Geduld ist momentan nicht unbedingt meine große Stärke. Ich wäre nur zu gerne schon mit der Korrektur durch und ich merke, wie sich dieses „Nicht loslassen können“ schon wieder anschleicht. Dieses verzetteln in der Korrektur, bei dem man immer unsicherer wird, ob man nicht doch noch mal überarbeitet oder etwas übersehen hat.

Im Grunde kenne ich das noch von Lukrezias erster Veröffentlichung. Damals habe ich 6 Monate gefeilt, bis ich endlich loslassen konnte. Und es scheint schon wieder loszugehen.

Zudem würde ich nur zu gerne am zweiten Teil weiterschreiben, aber der muss weiter auf Eis liegen, bis ich damit durch bin.

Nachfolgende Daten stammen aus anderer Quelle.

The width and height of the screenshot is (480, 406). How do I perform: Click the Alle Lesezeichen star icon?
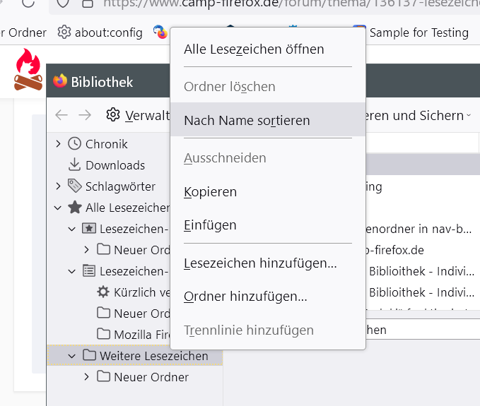point(74,208)
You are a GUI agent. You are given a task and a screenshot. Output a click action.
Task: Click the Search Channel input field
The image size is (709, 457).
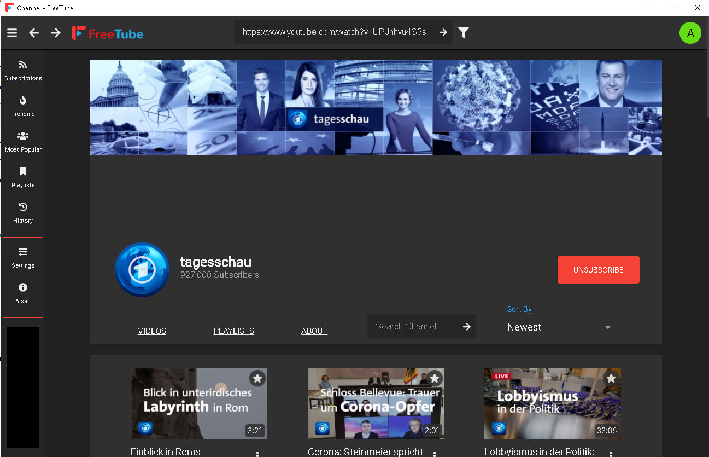413,327
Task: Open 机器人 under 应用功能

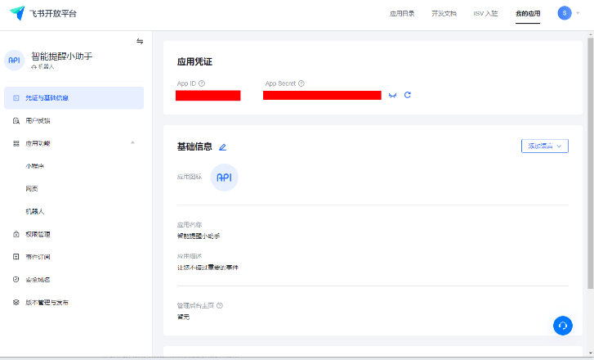Action: pos(35,211)
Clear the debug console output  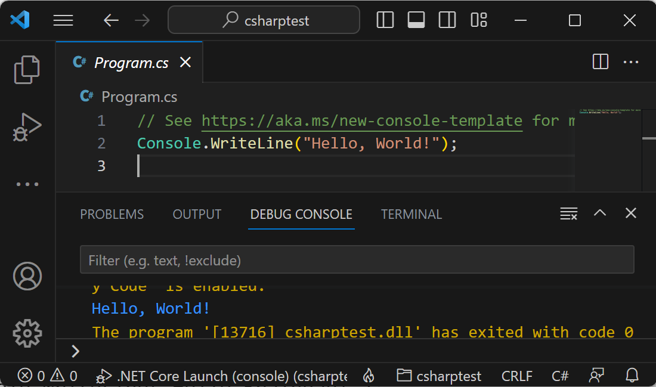(568, 214)
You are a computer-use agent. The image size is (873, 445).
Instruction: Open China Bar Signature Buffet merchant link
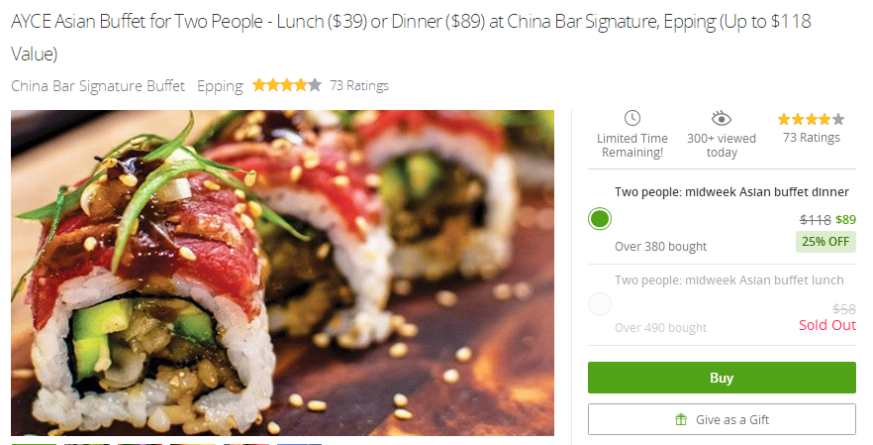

Die ganze Geschichte hat immer so eine Eigendynamik. Man befasst sich mit der Szenerie, kommt der Sache wieder näher. Und dann möchte man auch gerne weiterkommen. Aber das muss leider noch ein wenig warten.

Wie sieht es also mit Teil 2 aus? An und für sich nicht schlecht. 27 Kapitel sind fertig und Lukrezia steckt mitten in ihren Abenteuern in Mondiènne, hat die ersten Katastrophen hinter sich und ist mal wieder in Hosen unterwegs.

Das zweite Buch verläuft anders als das erste. Es ist vielleicht ein wenig ruhiger und nachdenklicher. Lukrezias Leben hat sich schließlich komplett verändert und sie muss damit klarkommen, dass sie keine Kurtisane mehr ist. Und da ist noch Andrea Lucas großes Geheimnis, dem sie gerade auf die Spur kommt. Die Dinge in Terrano sind nicht ganz und gar so, wie man es allgemein annimmt. Es ist durchaus auch für mich selbst spannend, diese neuen Facetten zu entdecken.

Ein Anfang

Ja, endlich ist es geschafft und diese Seite nimmt Gestalt an. Noch ist alles ein bisschen leer, aber das wird sich mit der Zeit hoffentlich ändern. Passenderweise gehören die Rechte an Lukrezia seit gestern wieder mir allein und das war ein guter Grund, hier endlich mal ordentlich zu wirbeln und das Grundgerüst aufzubauen.

Schaun wir mal, wie’s weitergeht.

An der Korrektur-Front mache ich gerade nur sehr langsame Fortschritte. Ich bin mit Kapitel 27 fertig geworden, habe aber das dunkle Gefühl, unbedingt noch Mal über die vorherigen Kapitel gehen zu müssen, bis alles passt. Aber besser so, als am Ende Unsinn zu veröffentlichen.